Records from a collection

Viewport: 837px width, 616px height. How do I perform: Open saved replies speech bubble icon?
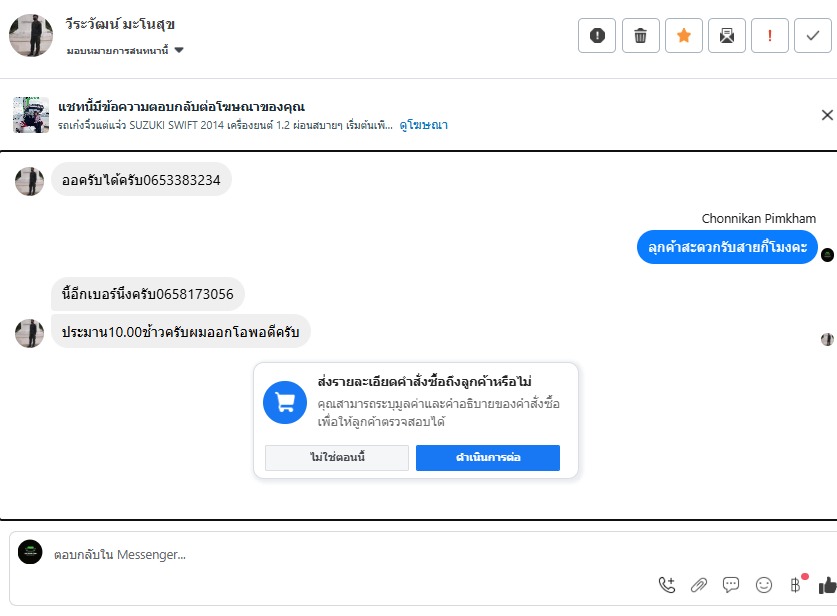point(731,585)
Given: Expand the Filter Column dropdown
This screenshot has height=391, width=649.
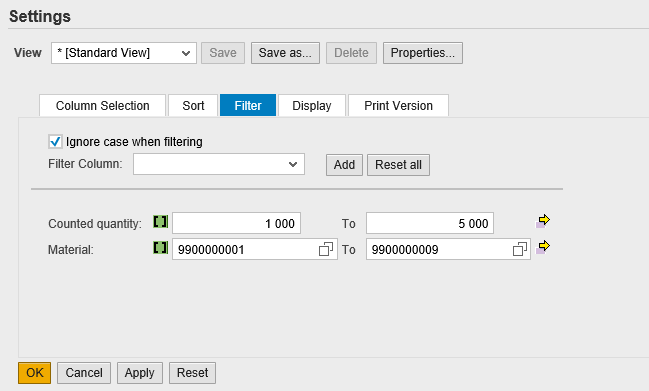Looking at the screenshot, I should pos(219,164).
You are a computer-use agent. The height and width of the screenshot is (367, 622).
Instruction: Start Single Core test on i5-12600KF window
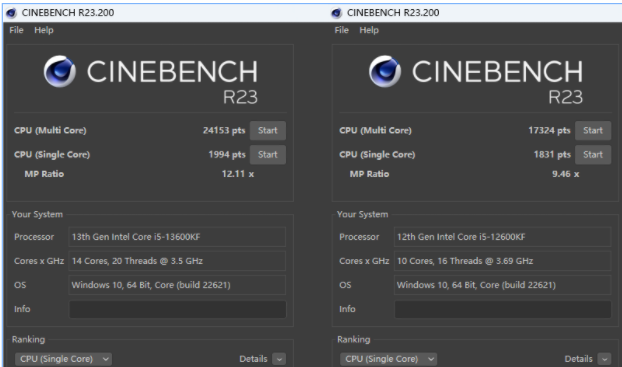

PROBLEM REQUIREMENTS
Leave the images out and print each entry exactly.

EXERCISE ANSWER
Viewport: 837px width, 616px height. How do I perform: Open saved replies speech bubble icon?
point(731,585)
Given: Expand the Filter Column dropdown
This screenshot has height=391, width=649.
Looking at the screenshot, I should pos(219,164).
You are a computer-use agent. The height and width of the screenshot is (367, 622).
Instruction: Start Single Core test on i5-12600KF window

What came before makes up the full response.